| Source text |
--- START ---
Today’s word is ‘retardulous’…

I can’t really even begin to explain just how frustrating my commute was this morning. See, I had to take Tigg to her crazy cat home for shots and spaying this evening and I had to do this before work at nine. Also, I had to drop Nate’s ass off for class at the Walker Building. So, I got to experience a longer stretch of 220 than usual (read: more fuckasses blocking the left lane at 60 mph) and all of Atherton (read: the parade of red lights.) To top it off, students have decided that this is it! This is the year that they will no longer be shackled by the inconvenience of looking for cars before they cross the street. They had already thrown off the oppression of crosswalks, so now they can finally take flight and enjoy a life unconstrained by their own safety! I’m glad I got to be at the epicenter of the dawning of their Age of Aquarius, or somesuch.

Finally barreling through to Park Ave. and on my way to the parking lot – which, incidentally, is on the complete opposite side of campus from my office, closer to where I dropped Nate off – I encounter some sort of waste spill on the road. This wouldn’t really be an issue since it was in the parking spaces/loading area by North Halls, but a police barricade with four squad cars was blocking the intersection adjacent to the spill. Now, most normal people would just continue one more block to the next right turn and then circle around…but, ho-ho…not the people in front of me. No sir! They are far too special in their tan, wheat and champagne SUVs. They must all block the entire intersection to ask the police officers if they can “maybe, just this once, make an exception” so they can turn through the impassable barricade. The look of utter contempt on the police officers’ faces when they disappointed the behemoth-piloting motorists with a “No, in fact, you cannot pass through the (potentially) toxic waste” was enough to keep me from running any bitches over.
--- END ---
| Dataset excerpts |
--- START ---
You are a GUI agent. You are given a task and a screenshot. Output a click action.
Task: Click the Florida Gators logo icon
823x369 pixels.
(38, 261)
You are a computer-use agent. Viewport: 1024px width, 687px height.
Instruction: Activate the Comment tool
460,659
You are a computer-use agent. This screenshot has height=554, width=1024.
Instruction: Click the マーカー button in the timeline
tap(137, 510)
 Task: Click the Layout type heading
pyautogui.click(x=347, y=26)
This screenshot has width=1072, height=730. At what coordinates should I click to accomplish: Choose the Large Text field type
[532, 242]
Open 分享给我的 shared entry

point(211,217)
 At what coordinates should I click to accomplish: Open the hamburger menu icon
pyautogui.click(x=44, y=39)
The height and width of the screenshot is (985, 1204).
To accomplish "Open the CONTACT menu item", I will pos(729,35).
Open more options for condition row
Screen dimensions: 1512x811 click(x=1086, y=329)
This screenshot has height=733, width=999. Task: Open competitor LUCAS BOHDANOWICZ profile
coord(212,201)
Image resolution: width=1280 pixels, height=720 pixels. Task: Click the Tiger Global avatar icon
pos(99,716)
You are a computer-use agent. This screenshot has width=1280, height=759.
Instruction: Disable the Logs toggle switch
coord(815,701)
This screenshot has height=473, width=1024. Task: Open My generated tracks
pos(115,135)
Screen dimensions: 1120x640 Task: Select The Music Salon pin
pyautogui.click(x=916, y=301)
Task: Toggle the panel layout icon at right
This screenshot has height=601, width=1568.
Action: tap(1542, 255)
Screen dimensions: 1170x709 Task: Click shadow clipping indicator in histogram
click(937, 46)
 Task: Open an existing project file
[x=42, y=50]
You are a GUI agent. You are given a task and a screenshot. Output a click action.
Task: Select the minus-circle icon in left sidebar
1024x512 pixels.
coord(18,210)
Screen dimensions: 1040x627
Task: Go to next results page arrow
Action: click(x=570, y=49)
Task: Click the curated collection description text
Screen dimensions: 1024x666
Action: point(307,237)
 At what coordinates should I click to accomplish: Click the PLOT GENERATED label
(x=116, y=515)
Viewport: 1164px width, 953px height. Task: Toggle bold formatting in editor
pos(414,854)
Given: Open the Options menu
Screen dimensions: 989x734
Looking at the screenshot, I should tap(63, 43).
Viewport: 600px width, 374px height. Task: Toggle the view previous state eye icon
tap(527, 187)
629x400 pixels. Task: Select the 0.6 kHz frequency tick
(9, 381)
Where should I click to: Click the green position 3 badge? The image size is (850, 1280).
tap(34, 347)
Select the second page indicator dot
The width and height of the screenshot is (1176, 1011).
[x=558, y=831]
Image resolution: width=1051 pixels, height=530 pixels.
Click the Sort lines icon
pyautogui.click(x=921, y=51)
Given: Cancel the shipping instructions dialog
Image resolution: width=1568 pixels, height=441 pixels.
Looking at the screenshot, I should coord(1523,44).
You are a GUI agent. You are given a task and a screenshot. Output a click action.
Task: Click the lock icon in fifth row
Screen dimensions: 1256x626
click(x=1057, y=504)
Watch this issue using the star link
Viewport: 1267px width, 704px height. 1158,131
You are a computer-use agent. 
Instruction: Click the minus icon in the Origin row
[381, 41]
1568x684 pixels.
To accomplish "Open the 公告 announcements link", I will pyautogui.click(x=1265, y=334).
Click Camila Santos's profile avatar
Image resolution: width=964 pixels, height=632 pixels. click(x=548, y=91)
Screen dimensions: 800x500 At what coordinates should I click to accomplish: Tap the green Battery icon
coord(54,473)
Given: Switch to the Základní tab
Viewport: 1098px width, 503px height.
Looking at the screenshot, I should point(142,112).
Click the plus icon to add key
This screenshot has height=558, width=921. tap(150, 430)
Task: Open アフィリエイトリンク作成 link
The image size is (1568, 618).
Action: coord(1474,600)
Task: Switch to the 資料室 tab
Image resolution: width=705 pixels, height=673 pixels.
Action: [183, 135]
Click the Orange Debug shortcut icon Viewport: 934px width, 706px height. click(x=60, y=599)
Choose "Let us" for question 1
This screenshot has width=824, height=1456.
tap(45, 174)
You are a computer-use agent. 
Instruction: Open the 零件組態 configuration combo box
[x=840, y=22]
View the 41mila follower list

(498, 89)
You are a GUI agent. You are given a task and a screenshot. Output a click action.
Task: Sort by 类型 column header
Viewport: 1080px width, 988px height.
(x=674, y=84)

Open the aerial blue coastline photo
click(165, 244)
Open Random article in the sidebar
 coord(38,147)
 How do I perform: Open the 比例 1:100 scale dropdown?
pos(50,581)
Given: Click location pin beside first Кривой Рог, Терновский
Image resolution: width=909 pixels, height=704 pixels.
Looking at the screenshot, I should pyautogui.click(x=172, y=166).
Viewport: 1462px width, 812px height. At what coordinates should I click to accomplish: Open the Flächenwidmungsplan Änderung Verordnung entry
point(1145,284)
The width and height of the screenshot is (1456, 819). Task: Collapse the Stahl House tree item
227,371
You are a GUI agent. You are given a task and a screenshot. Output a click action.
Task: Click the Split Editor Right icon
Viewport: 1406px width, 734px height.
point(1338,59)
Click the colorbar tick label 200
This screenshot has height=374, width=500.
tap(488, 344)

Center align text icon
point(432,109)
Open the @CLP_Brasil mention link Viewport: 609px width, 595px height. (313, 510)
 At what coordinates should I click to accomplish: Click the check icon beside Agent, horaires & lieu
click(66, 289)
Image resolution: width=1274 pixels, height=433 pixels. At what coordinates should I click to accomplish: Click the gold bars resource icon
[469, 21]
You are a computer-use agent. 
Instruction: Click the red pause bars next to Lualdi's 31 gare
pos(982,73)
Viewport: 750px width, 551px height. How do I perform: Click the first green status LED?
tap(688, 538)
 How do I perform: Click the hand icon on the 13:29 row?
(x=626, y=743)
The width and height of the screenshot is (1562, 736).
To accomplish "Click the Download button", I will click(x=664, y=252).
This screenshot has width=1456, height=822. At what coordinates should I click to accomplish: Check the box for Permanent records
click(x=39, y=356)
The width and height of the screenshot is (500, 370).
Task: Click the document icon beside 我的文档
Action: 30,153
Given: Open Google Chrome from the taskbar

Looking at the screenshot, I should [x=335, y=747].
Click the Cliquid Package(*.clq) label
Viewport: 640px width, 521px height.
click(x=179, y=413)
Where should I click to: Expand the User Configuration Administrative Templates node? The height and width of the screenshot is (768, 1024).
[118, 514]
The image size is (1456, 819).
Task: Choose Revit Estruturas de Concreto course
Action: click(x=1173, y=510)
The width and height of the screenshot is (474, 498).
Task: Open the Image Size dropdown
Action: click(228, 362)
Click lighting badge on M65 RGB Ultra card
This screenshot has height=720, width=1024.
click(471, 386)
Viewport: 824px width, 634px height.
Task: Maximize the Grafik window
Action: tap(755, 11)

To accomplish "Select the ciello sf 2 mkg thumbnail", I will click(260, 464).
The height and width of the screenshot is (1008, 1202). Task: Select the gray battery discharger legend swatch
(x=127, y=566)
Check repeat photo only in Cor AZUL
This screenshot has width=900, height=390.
--- END ---
| Work instruction 1 |
In the commute post, where did the writer have to drop Nate off for class?
| Work instruction 2 |
Decide whether each statement agrees with the commute post, answering yes or no and quoting the deciding words. (a) The parking lot is on the same side of campus as the writer's office. (b) The waste spill was in the parking spaces/loading area by North Halls. (c) Three squad cars were blocking the intersection.
| Work instruction 3 |
Continue the commute post from where it stops.

| Answer space 1 |
At the Walker Building.

| Answer space 2 |
(a) No: "which, incidentally, is on the complete opposite side of campus from my office"
(b) Yes: "it was in the parking spaces/loading area by North Halls"
(c) No: "a police barricade with four squad cars was blocking the intersection adjacent to the spill"

| Answer space 3 |
And now I’m at the bus stop in the rain. And this is where my life starts flashing before my eyes. You see, Penn State decided that the first days of class would be the ideal moment in time to change the bus stops and, therefore, bus routes. So, the bus drivers are now hopelessly lost and horribly confused. The woman driving my particular Blue Loop of Doom had decreed that the best way to deal with HER new route would be to drive as fast as bus-ed-ly possible while taking every corner at full steam. Since she was clearly trying for a land speed record, she hadn’t the time for stopping the bus and thusly missed letting three people off when they pulled the cord. How we didn’t hit any of the cars that we were poised precariously on the edge of slamming into, I do not know, but I definitely thought on at least three occasions “Okay, this is it. I’m going to die on the Loop today and there is nothing I can do to change that.”

I wanted to kiss the floor when I stepped into my office, knowing that the ground was no longer moving under me and that I was safe from any more travel-induced mishaps.